Among the entries that follow, the required portion opens with the line containing "At what coordinates should I click to accomplish: Tap the Entry" and closes with the line containing "Given: Click the Lookonchain profile avatar". Give that portion again exactly, and nothing else.

[Stored records]

■ ■ ■ ■ ■

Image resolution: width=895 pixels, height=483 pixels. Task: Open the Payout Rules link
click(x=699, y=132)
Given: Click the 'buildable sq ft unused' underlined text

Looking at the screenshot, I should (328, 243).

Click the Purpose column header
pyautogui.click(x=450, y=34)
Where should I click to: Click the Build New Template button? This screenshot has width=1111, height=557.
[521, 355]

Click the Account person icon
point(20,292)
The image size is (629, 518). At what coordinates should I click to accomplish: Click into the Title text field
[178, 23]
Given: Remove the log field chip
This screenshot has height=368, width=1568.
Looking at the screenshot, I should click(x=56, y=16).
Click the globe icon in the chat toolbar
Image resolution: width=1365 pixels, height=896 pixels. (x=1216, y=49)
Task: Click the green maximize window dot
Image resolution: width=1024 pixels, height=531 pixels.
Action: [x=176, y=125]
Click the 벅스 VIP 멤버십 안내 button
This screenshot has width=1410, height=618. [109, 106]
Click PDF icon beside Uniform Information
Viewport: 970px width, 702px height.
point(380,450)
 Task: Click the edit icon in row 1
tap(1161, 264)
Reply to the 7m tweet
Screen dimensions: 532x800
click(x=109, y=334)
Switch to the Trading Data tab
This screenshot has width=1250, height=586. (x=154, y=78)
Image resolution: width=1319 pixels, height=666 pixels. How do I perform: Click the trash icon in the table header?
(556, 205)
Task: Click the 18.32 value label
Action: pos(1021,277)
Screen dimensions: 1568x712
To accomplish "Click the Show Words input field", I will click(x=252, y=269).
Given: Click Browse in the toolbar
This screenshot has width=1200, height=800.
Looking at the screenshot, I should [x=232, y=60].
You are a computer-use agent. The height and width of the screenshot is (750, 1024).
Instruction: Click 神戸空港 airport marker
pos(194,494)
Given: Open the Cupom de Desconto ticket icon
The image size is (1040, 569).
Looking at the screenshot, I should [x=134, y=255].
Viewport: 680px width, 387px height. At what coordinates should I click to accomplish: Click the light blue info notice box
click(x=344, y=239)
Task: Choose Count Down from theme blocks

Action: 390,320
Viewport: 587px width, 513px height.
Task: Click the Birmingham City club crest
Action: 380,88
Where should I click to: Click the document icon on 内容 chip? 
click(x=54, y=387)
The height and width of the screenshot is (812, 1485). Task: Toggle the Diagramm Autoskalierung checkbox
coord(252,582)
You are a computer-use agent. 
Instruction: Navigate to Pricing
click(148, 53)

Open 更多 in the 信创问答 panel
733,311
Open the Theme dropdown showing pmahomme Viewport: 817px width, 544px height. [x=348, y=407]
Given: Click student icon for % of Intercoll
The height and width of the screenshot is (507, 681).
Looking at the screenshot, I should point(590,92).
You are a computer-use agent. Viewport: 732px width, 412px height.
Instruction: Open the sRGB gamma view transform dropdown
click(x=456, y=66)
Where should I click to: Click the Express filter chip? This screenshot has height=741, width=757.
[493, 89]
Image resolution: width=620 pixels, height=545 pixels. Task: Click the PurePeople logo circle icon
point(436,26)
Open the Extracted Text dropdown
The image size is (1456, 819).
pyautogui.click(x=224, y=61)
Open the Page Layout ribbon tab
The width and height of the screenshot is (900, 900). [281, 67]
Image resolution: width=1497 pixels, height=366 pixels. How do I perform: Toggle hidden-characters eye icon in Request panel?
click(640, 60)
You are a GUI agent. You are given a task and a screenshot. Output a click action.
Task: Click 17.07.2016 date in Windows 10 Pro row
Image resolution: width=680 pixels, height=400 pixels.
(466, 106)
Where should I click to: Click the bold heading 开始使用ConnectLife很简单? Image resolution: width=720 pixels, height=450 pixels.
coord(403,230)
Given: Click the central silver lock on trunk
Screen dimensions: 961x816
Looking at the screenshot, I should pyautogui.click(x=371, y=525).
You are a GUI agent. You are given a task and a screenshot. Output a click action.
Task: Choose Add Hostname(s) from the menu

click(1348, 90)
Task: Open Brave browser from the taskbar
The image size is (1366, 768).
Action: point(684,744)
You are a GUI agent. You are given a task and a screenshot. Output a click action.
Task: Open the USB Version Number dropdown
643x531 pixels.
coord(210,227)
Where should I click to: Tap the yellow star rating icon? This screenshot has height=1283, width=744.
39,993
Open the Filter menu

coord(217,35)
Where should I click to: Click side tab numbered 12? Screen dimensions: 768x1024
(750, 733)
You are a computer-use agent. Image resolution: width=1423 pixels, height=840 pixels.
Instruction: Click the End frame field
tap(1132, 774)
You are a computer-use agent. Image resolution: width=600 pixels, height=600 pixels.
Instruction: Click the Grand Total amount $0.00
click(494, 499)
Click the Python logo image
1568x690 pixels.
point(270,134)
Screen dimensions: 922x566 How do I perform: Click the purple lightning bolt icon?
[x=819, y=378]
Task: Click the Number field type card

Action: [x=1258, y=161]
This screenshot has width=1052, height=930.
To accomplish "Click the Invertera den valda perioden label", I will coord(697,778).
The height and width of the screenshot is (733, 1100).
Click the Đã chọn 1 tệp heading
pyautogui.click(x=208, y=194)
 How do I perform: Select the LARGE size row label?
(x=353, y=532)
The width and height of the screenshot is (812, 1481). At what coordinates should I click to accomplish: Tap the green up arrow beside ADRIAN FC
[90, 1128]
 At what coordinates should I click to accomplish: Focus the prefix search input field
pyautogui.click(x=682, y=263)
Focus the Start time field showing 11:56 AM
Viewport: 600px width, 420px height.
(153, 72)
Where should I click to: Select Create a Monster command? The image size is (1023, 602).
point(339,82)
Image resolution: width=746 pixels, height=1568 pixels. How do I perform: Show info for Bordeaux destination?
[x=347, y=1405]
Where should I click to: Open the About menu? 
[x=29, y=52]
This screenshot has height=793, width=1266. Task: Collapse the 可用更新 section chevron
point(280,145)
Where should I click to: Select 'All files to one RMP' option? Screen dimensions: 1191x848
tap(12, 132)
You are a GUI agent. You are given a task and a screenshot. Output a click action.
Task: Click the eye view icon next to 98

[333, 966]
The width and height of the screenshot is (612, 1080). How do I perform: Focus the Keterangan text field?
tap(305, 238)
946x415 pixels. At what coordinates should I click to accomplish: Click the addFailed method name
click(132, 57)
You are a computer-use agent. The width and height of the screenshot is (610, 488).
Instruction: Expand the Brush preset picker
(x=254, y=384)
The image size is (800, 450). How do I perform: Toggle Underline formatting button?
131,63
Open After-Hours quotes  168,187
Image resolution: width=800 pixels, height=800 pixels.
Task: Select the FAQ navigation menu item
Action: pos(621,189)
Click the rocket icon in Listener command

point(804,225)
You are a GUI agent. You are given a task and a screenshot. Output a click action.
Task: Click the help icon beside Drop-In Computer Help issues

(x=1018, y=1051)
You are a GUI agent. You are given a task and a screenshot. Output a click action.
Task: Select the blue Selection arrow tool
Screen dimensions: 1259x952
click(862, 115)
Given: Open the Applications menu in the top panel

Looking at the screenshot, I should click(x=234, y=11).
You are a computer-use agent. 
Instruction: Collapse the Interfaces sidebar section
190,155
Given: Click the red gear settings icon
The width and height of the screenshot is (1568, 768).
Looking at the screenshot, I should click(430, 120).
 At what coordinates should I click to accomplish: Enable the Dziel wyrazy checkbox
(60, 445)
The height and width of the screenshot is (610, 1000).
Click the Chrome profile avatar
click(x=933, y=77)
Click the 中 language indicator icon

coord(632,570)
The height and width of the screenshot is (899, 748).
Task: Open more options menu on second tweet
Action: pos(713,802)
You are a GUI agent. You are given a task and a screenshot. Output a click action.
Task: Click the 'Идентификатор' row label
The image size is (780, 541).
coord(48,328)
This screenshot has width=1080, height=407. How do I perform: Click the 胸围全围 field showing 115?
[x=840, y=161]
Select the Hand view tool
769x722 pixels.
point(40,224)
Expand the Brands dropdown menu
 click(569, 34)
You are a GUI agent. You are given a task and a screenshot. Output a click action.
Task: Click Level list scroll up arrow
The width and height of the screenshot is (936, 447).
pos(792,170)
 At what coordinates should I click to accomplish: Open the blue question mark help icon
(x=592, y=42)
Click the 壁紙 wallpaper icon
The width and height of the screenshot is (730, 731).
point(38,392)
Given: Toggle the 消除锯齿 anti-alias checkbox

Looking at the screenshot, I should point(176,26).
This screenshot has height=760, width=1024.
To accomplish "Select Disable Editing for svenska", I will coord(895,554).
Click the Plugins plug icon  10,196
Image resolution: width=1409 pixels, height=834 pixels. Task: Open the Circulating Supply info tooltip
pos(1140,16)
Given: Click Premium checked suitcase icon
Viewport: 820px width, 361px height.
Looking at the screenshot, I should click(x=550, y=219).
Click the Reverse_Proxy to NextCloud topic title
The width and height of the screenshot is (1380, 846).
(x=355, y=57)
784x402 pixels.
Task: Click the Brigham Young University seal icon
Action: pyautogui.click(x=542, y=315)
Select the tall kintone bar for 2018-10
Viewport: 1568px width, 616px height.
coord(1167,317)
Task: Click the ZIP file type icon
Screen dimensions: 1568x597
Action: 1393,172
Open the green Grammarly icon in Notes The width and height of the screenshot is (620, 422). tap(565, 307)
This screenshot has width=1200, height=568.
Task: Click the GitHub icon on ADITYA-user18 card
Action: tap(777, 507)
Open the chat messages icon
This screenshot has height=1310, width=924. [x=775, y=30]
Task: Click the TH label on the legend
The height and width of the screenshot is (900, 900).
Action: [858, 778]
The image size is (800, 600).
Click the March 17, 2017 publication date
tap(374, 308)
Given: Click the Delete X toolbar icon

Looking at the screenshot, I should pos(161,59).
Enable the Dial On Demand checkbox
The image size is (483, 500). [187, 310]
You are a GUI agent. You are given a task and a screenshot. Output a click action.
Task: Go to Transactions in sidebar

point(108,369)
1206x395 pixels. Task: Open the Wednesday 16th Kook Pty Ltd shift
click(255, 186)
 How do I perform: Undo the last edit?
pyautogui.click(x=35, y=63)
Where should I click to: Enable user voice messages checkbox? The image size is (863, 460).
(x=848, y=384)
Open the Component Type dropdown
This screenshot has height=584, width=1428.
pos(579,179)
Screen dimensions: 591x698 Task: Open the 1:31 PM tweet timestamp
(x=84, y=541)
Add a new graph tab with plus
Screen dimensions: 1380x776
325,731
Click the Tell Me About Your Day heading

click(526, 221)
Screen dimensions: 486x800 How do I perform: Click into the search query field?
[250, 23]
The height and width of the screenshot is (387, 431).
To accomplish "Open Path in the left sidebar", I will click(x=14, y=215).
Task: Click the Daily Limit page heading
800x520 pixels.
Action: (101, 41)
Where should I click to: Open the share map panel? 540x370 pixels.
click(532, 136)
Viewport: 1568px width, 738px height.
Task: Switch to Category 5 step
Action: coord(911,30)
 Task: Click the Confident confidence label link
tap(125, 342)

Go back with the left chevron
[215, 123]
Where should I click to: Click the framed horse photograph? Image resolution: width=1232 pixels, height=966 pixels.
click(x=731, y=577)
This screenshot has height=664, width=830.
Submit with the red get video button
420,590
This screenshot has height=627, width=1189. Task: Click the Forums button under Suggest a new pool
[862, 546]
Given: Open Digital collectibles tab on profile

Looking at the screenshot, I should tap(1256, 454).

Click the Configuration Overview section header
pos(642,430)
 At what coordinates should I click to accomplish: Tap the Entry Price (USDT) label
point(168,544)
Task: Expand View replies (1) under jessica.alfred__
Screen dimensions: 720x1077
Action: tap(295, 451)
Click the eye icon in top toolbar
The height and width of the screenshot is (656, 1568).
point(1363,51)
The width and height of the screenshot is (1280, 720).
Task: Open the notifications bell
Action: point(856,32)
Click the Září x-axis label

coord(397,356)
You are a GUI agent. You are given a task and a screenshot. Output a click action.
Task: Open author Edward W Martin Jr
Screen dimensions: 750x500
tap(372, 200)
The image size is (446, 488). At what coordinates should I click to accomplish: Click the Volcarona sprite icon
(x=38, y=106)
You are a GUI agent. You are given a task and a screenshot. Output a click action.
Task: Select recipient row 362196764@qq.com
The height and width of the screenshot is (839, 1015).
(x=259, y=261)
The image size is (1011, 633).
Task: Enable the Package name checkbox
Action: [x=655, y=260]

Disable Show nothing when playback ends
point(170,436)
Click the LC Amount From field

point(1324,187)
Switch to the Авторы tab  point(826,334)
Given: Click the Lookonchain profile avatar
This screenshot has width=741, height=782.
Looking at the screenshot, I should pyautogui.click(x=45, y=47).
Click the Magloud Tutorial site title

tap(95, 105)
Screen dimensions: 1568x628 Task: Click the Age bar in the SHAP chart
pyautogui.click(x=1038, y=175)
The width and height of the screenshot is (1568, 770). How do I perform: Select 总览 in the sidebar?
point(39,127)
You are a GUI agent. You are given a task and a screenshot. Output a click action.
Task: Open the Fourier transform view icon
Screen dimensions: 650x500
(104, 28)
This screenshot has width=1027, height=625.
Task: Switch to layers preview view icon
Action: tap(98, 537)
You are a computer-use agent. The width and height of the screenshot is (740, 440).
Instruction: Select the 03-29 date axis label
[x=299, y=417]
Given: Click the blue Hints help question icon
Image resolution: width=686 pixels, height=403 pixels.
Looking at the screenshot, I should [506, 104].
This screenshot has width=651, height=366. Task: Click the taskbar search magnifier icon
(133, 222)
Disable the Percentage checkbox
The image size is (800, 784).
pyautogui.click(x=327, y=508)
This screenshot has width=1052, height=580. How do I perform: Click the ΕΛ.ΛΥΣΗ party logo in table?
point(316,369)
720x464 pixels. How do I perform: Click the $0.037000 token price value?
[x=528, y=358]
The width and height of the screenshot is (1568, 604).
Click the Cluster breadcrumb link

■ ■ ■ ■ ■

Answer to the problem
 At what coordinates should I click to accomplish: Tap the Entry Price (USDT) label
point(168,544)
Task: Expand View replies (1) under jessica.alfred__
Screen dimensions: 720x1077
Action: tap(295, 451)
Click the eye icon in top toolbar
The height and width of the screenshot is (656, 1568).
point(1363,51)
The width and height of the screenshot is (1280, 720).
Task: Open the notifications bell
Action: point(856,32)
Click the Září x-axis label

coord(397,356)
You are a GUI agent. You are given a task and a screenshot. Output a click action.
Task: Open author Edward W Martin Jr
Screen dimensions: 750x500
tap(372, 200)
The image size is (446, 488). At what coordinates should I click to accomplish: Click the Volcarona sprite icon
(x=38, y=106)
You are a GUI agent. You are given a task and a screenshot. Output a click action.
Task: Select recipient row 362196764@qq.com
The height and width of the screenshot is (839, 1015).
(x=259, y=261)
The image size is (1011, 633).
Task: Enable the Package name checkbox
Action: [x=655, y=260]

Disable Show nothing when playback ends
point(170,436)
Click the LC Amount From field

point(1324,187)
Switch to the Авторы tab  point(826,334)
Given: Click the Lookonchain profile avatar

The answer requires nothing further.